Sandhop remembers the golden age of the concept album. “Just think of ‘Sgt. Pepper,’ or even something like ‘Nevermind’ by Nirvana,” he said. For Sandhop, Marvin Gaye’s 1971 “What’s Going On” is a favorite.

Who still buys at the Everett shop?

“It’s people in their 20s and 30s, I would say,” Sandhop said. “I still get grandmas and grandpas looking for their Hank Williams and Frank Sinatra,” he said, but buyers are mostly young.

And what sells?

“The Beatles are always the most consistent when it comes to collectors,” he said.

Elvis Presley, who would have turned 77 Sunday had he lived, may be the King of rock ‘n’ roll, but Sandhop said “Elvis is getting hard to sell.” Presley fans, he said, “are getting older and dying off.”

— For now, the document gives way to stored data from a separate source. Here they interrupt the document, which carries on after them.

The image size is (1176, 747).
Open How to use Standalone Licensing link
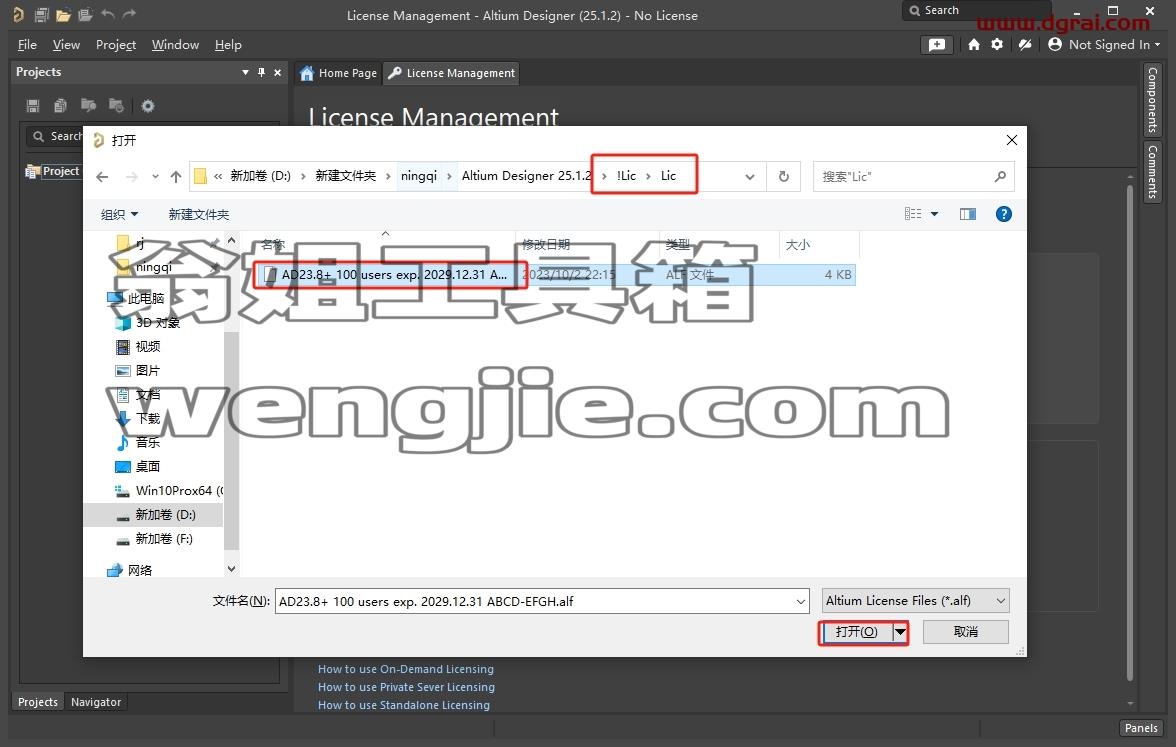point(404,705)

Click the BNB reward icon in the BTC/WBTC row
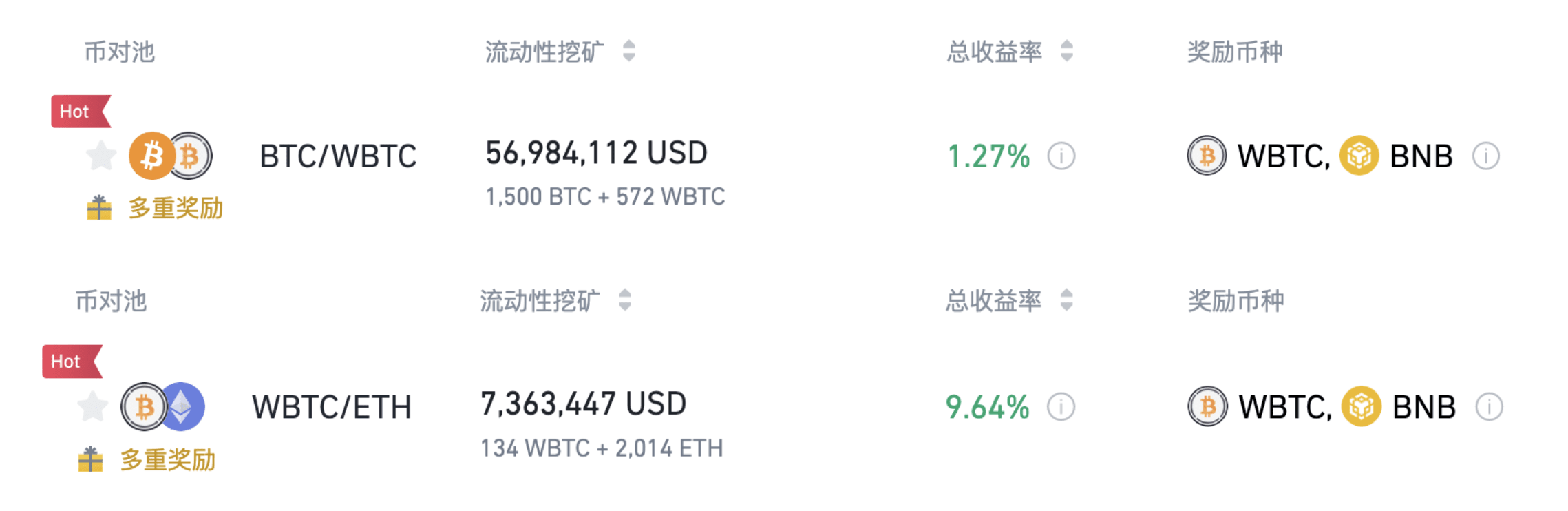click(1359, 156)
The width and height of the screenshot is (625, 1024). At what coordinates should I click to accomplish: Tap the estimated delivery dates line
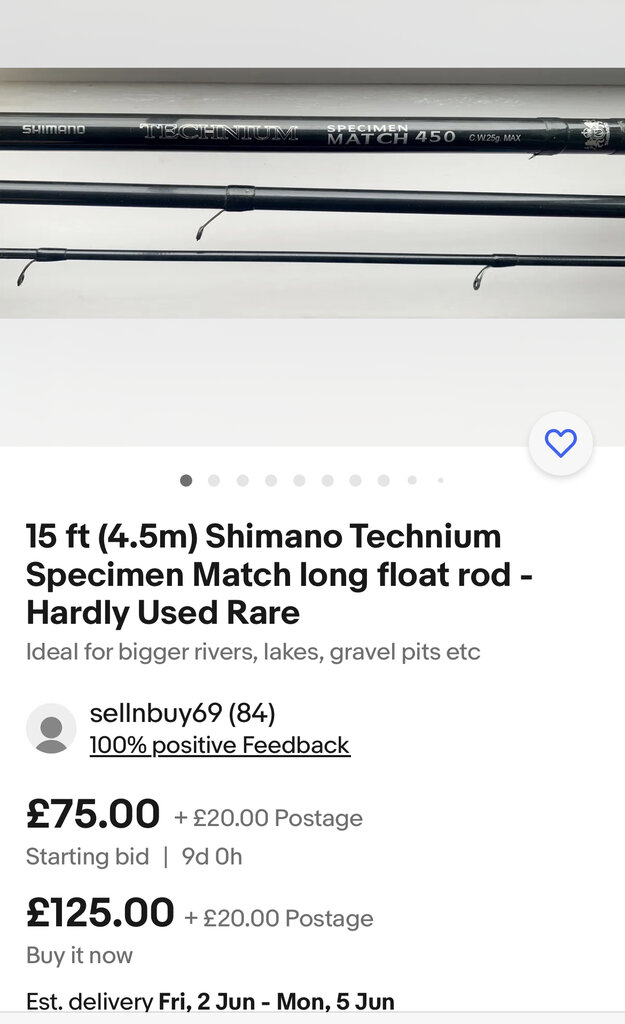[x=210, y=1001]
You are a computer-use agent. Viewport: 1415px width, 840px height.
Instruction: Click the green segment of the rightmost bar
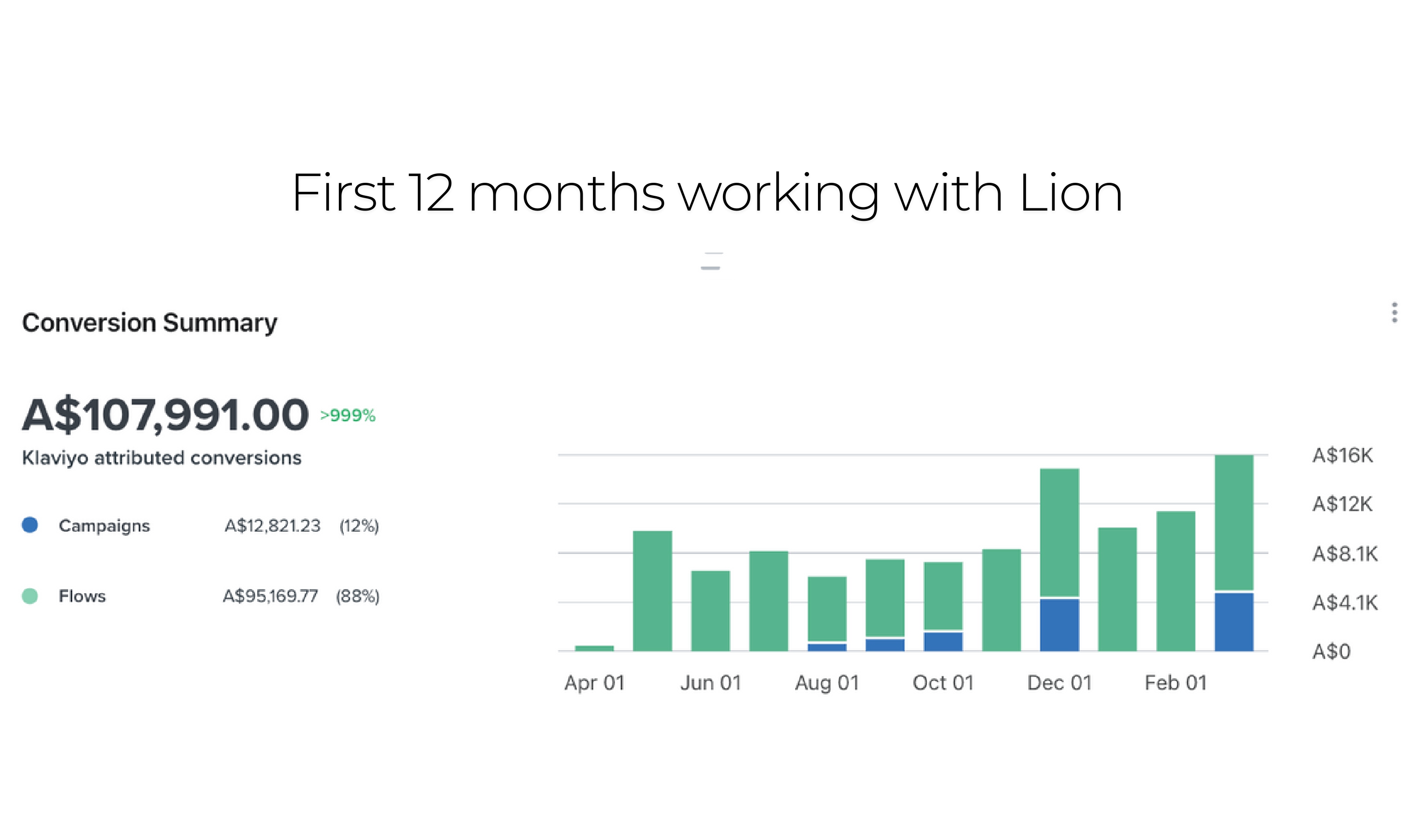pos(1234,522)
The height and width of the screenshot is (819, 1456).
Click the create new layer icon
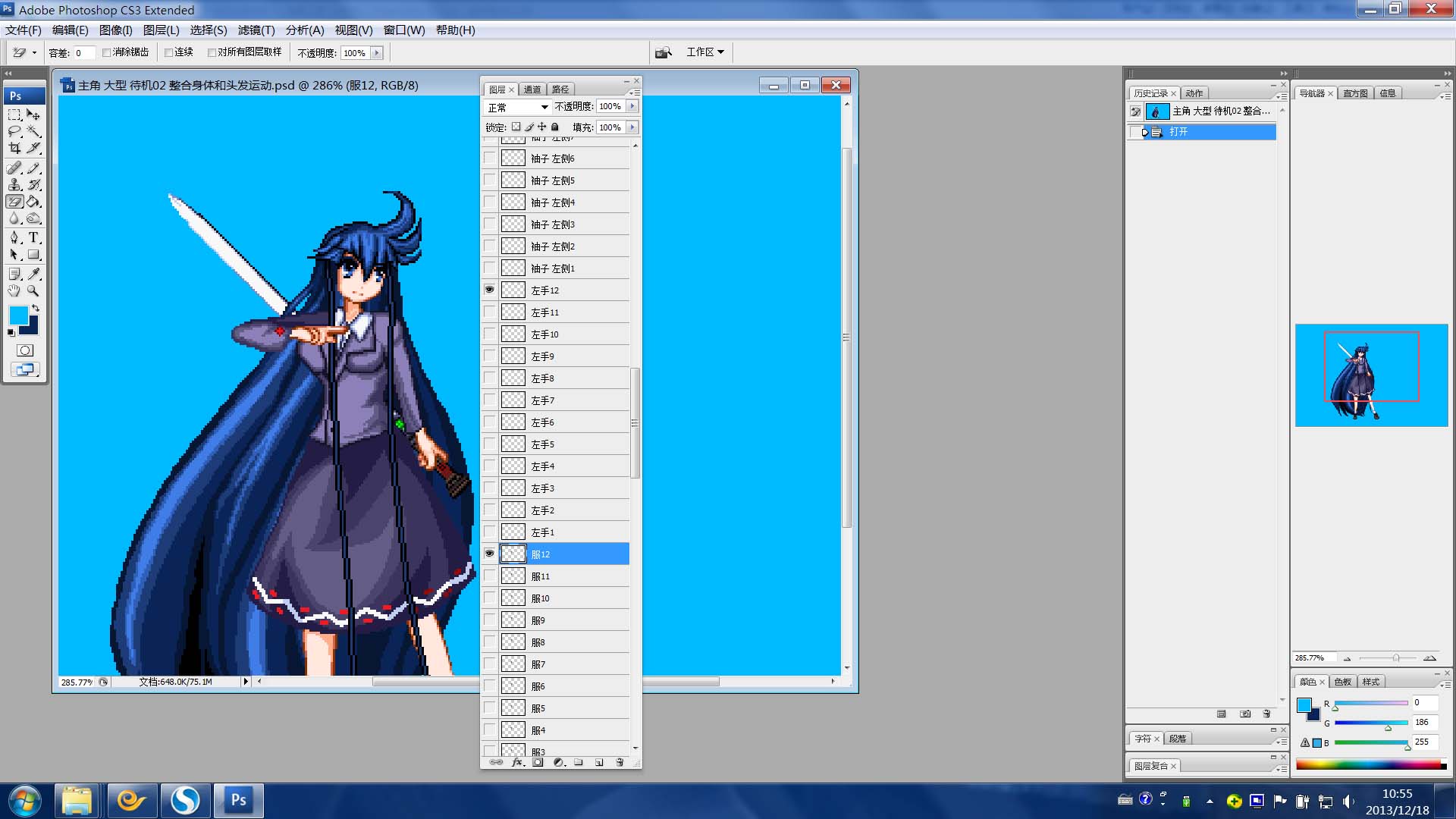click(599, 762)
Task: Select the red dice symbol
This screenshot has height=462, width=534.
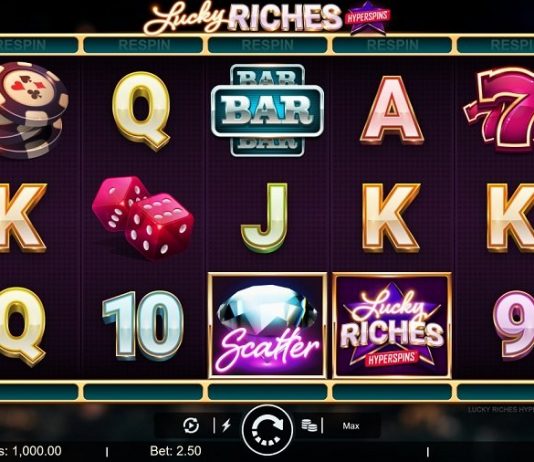Action: pos(143,218)
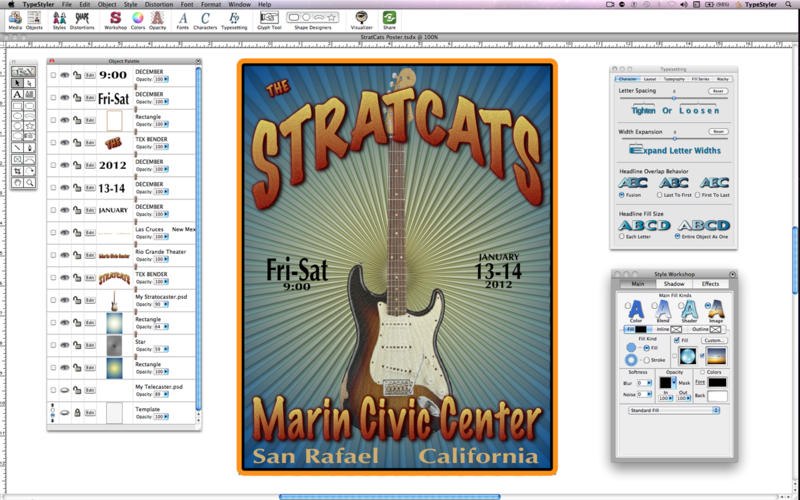Open the Media browser in the toolbar

[x=16, y=18]
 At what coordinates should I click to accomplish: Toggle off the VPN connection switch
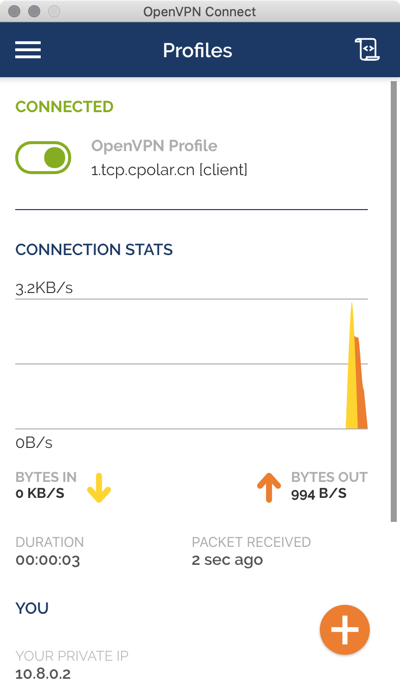pyautogui.click(x=43, y=157)
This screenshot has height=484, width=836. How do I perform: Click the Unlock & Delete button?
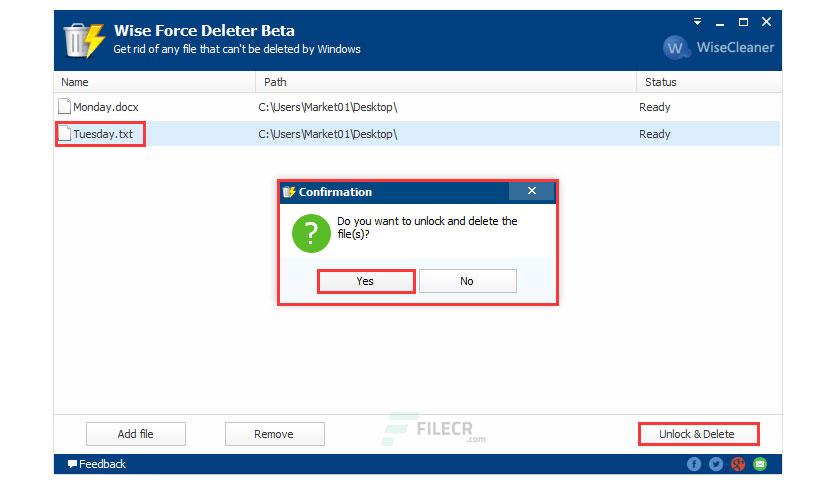698,434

“When I first started collecting in high school, it was kind of cool and you had street cred if you had ’50s doo-wop,” Sandhop said. “That stuff is hard to sell now. They may remember it, but they’re too old to even care about it.”

In today’s economy, he said it takes a serious collector to want to spend real money — $100 or more — on an old album, especially when music is so easily available.

There are exceptions, he said. A copy of The Beatles’ “Yesterday and Today” album with the original “butcher” cover is still valuable, he said. That picture shows the Fab Four in white smocks holding headless baby dolls and pieces of meat.

Sandhop is eager to buy any 1950s jazz on the Blue Note label. He’s also interested in early Rolling Stones and early Pink Floyd.

Some albums sold so many copies they are essentially worthless. “There was a ton of it,” Sandhop said. In that category are Simon and Garfunkel, the Mamas &the Papas, “Frampton Comes Alive!” and Fleetwood Mac’s “Rumours.”

Kids who come in the store want old rock. “Hendrix, the Rolling Stones, heavy metal, Led Zeppelin. And Dylan always maintains with that age group,” Sandhop said.

“It’s mostly boys. I don’t know why that is. Baseball cards, comic books, collecting seems to be a guy thing,” he said.

Tastes change, but what kids like will inevitably tick off their parents. Hear that, my son No. 2? Turn it down.

“I think about how everyone looked at me cross-eyed because I listened to the Ramones and the Sex Pistols,” Sandhop said. Today, the music of those punk bands is venerated by a wide audience. He doubts today’s Insane Clown Posse CDs will be collectibles 20 years from now.

“If there’s one place there’s always a generation gap, it’s music,” Sandhop said.

Album sales may be up, but at the Everett record store no one is getting rich.

“It’s fun, but it’s a vow of poverty,” Sandhop said. “We’re doing what we love to do.”